**EXTRACTED RECORDS:**
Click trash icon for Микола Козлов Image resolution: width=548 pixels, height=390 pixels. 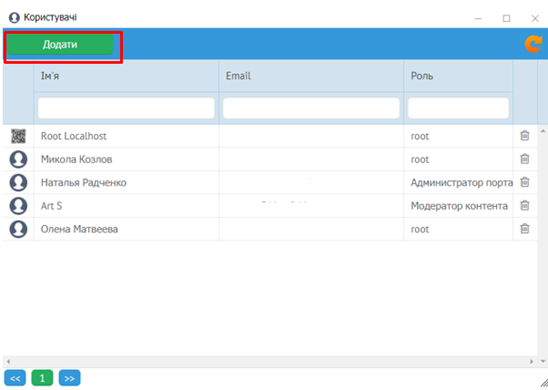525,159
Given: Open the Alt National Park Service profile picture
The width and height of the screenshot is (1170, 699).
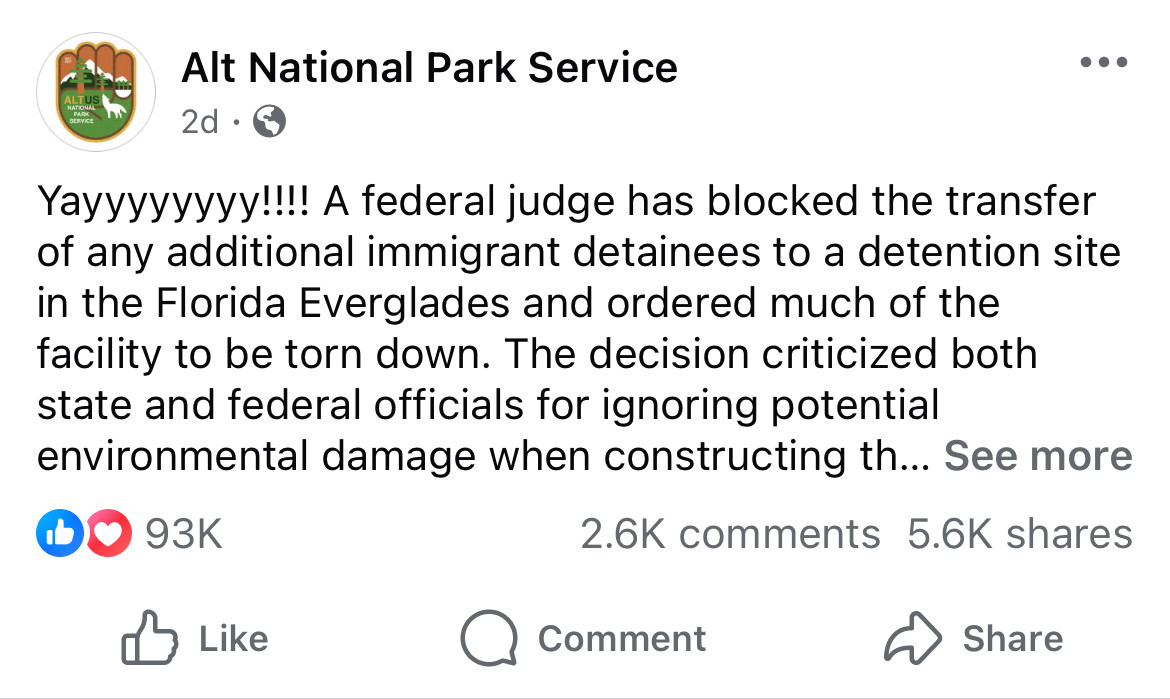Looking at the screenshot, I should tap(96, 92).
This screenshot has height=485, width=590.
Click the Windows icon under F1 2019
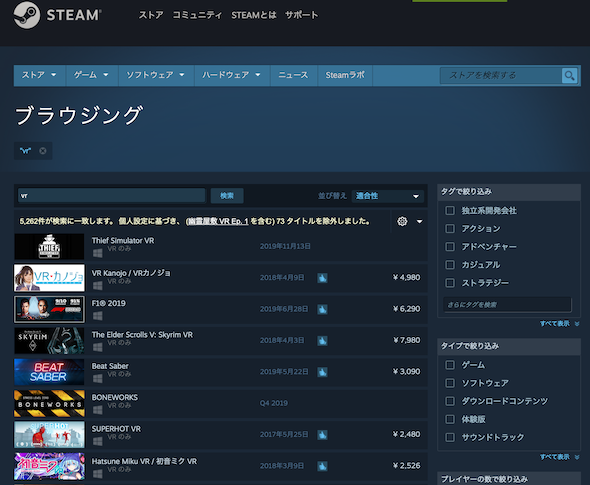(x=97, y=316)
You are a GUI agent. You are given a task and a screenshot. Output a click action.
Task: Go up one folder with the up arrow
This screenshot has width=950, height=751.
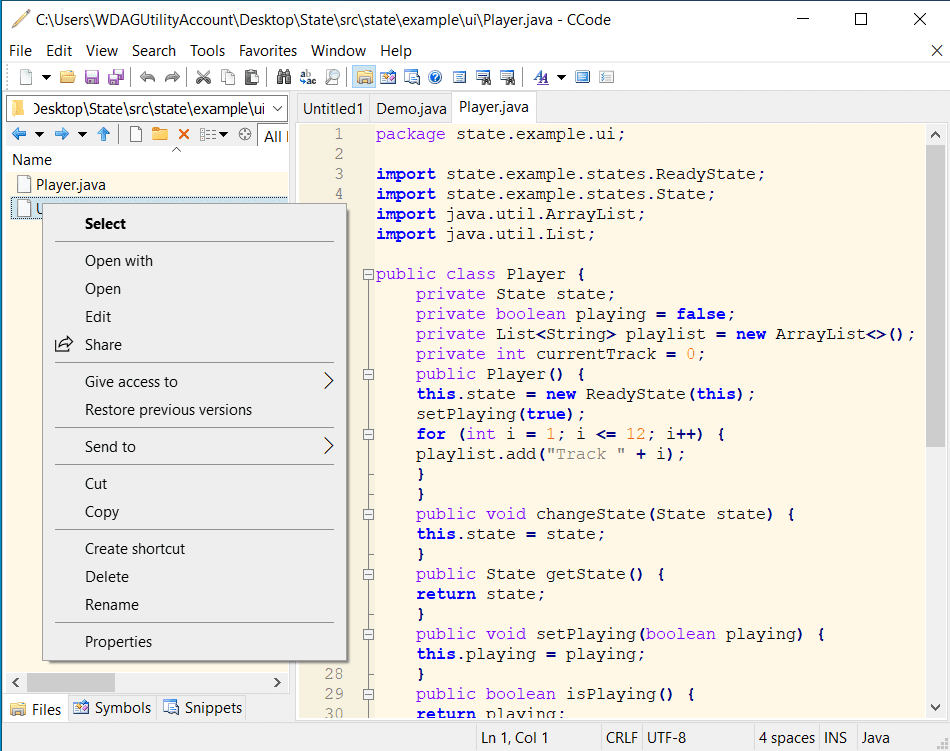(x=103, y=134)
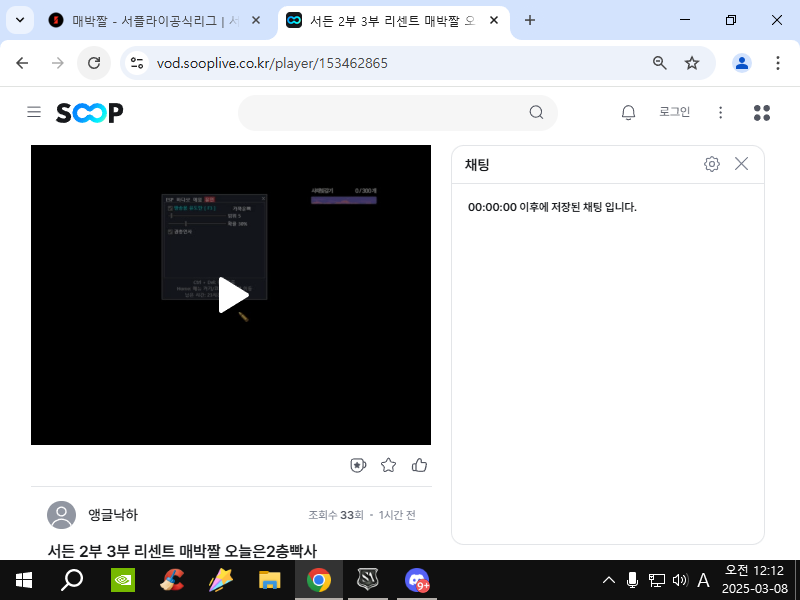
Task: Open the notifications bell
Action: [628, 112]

**TO DO:** The copy should hold exactly the lines from the line containing "The width and" through the last line of the records, both included, and no pictures or other lines.

**EXERCISE SOLUTION:**
The width and height of the screenshot is (1170, 699).
Looking at the screenshot, I should tap(96, 92).
This screenshot has height=485, width=590.
Click the Windows icon under F1 2019
(x=97, y=316)
You are a GUI agent. You are given a task and a screenshot. Output a click action.
Task: Go up one folder with the up arrow
This screenshot has width=950, height=751.
(x=103, y=134)
Task: Open the notifications bell
Action: [628, 112]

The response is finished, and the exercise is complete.